* **Set problem**: Can you reproduce the listing below with "Select" replaced by "Choose" everywhere, changing nothing else and leaving the pictures out?

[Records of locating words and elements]
BEGIN

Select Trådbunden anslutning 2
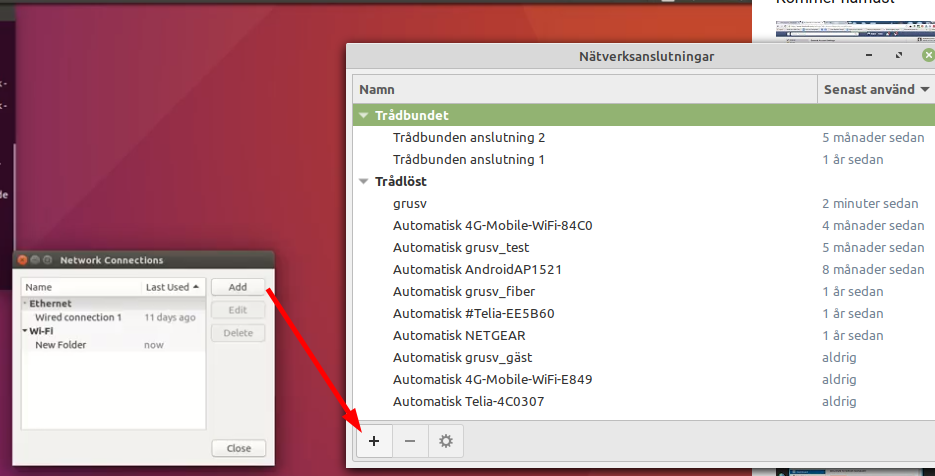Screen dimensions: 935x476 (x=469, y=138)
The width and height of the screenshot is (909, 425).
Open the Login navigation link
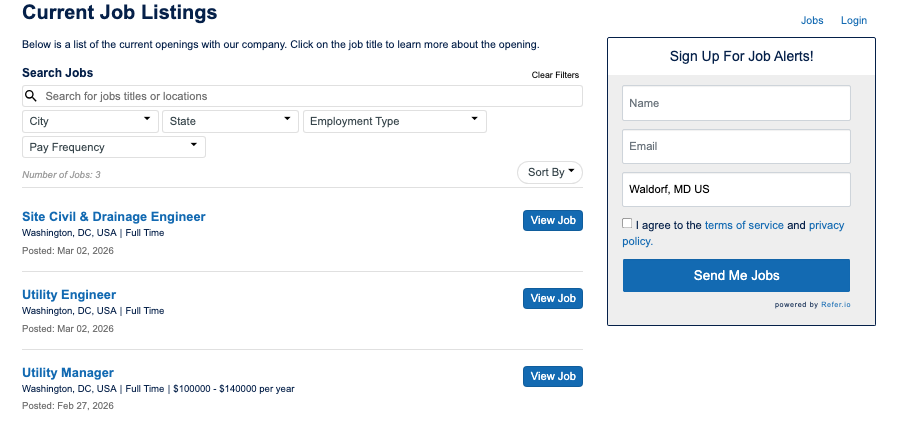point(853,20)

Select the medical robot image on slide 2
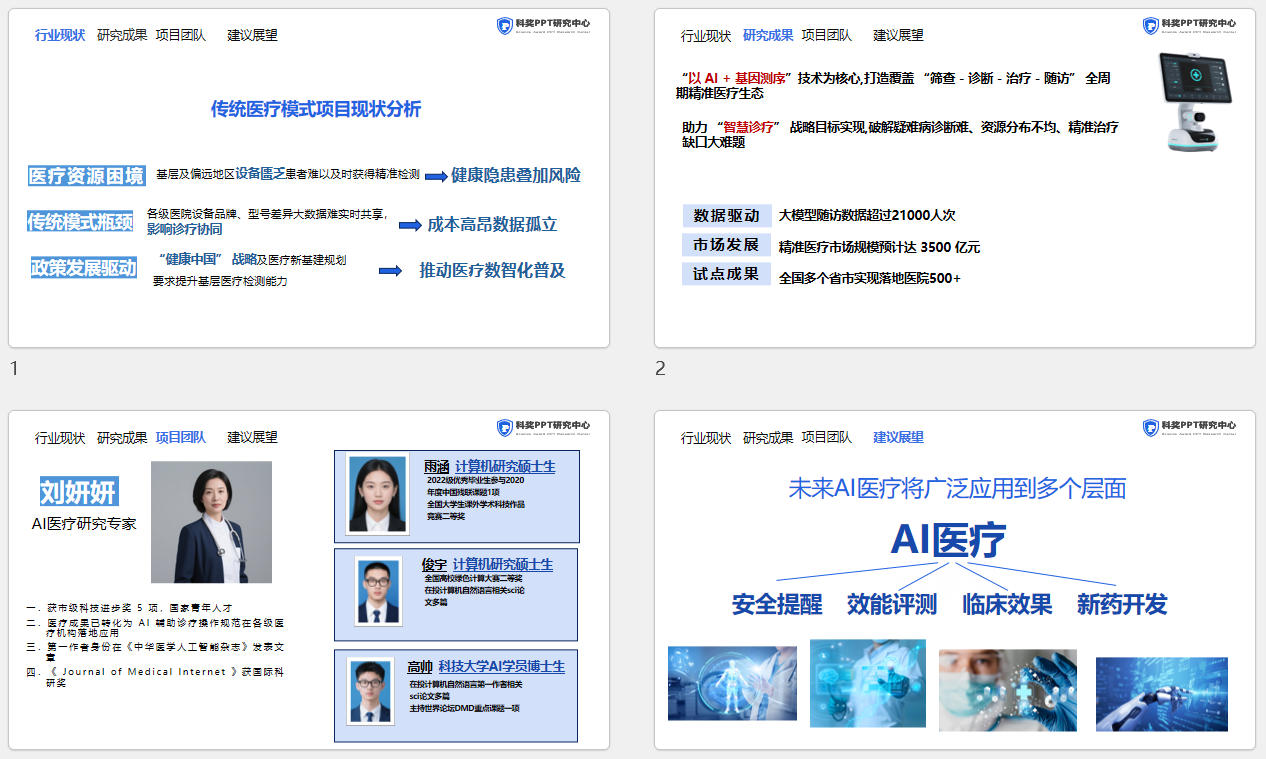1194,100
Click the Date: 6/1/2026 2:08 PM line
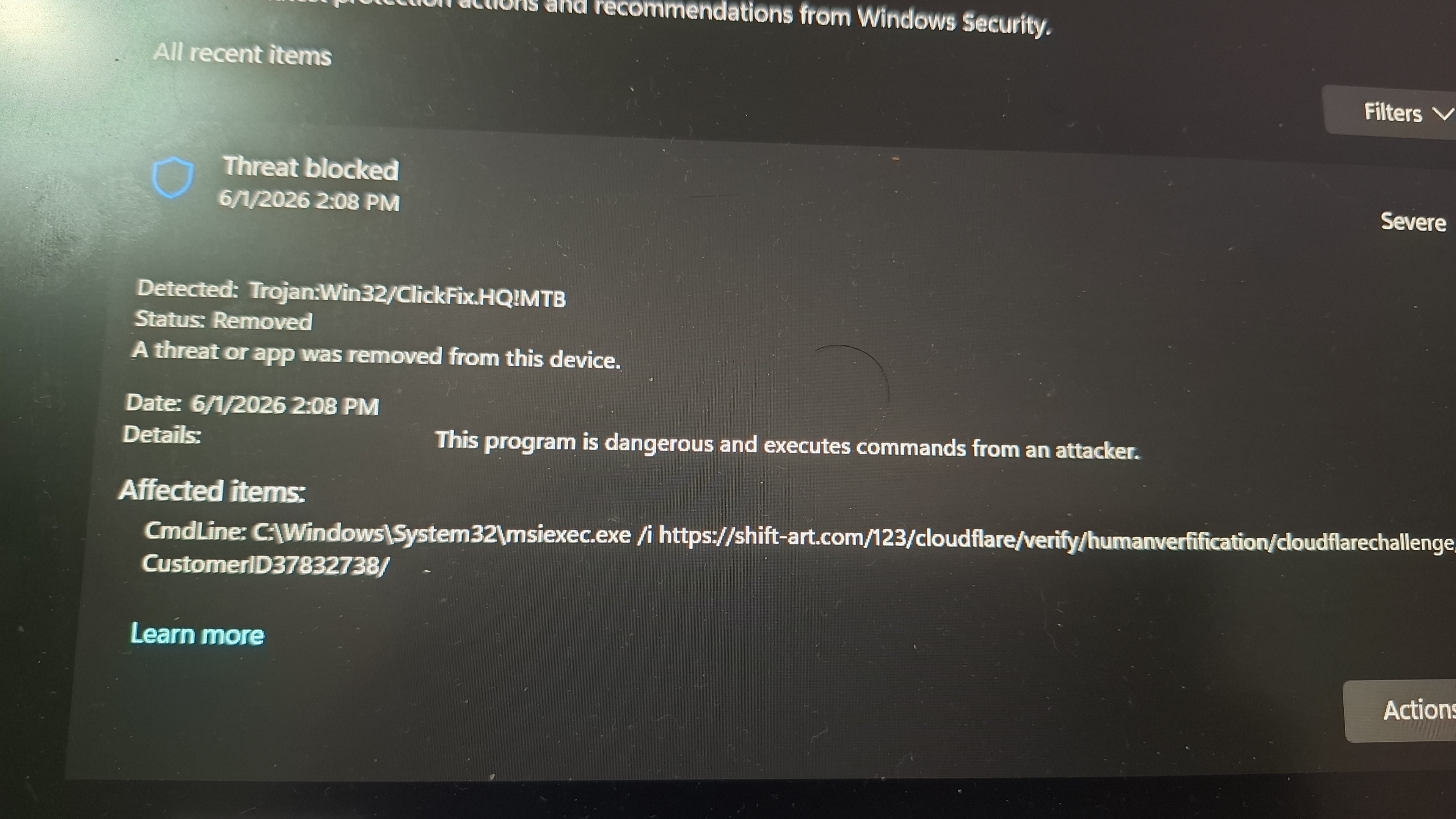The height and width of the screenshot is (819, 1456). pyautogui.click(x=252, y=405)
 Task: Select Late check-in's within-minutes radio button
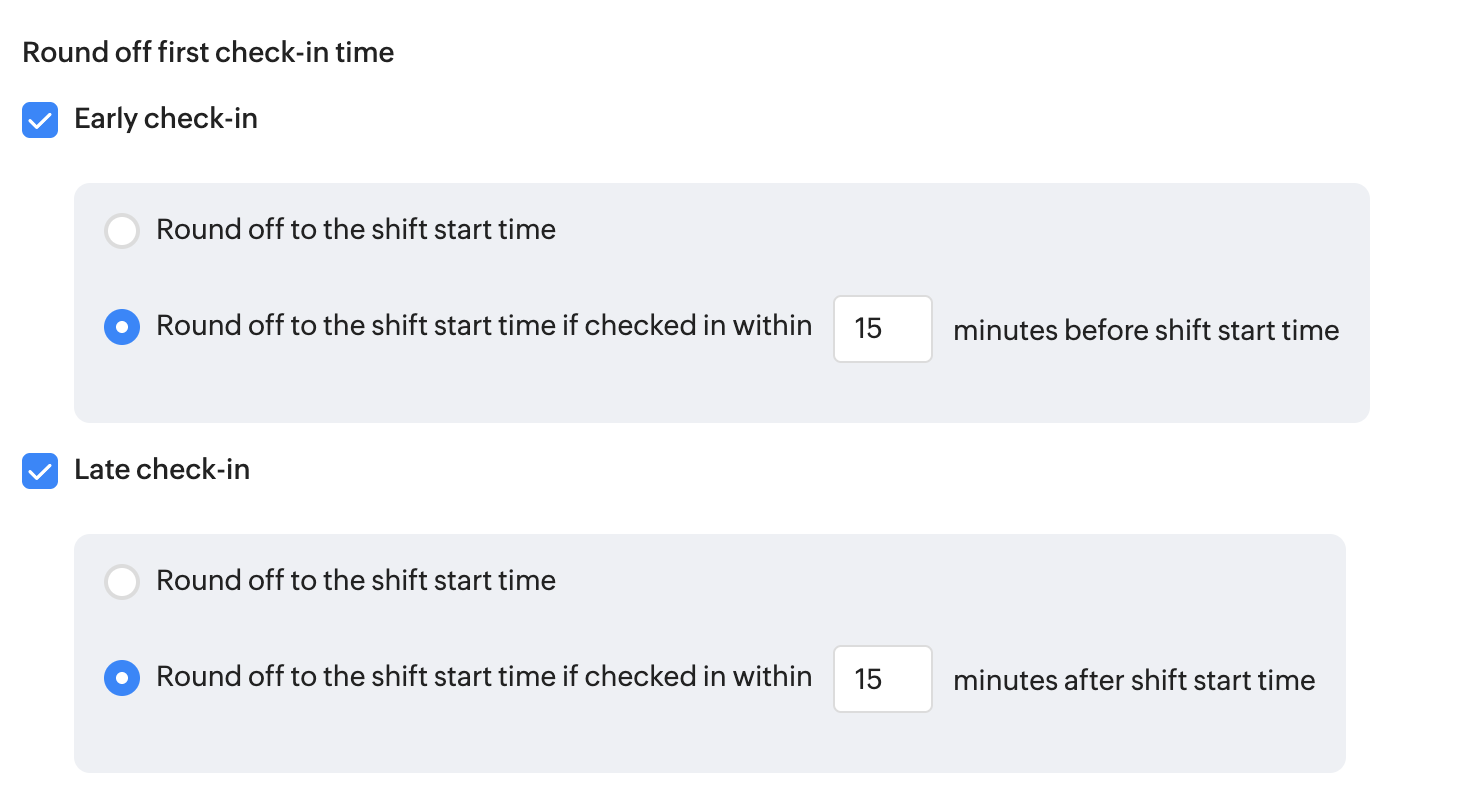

END

* **Task output**:
Choose Trådbunden anslutning 2
Screen dimensions: 935x476 (x=469, y=138)
The width and height of the screenshot is (909, 425).
Open the Login navigation link
point(853,20)

Choose the medical robot image on slide 2
1194,100
Click the Date: 6/1/2026 2:08 PM line
The height and width of the screenshot is (819, 1456). pyautogui.click(x=252, y=405)
 Task: Choose Late check-in's within-minutes radio button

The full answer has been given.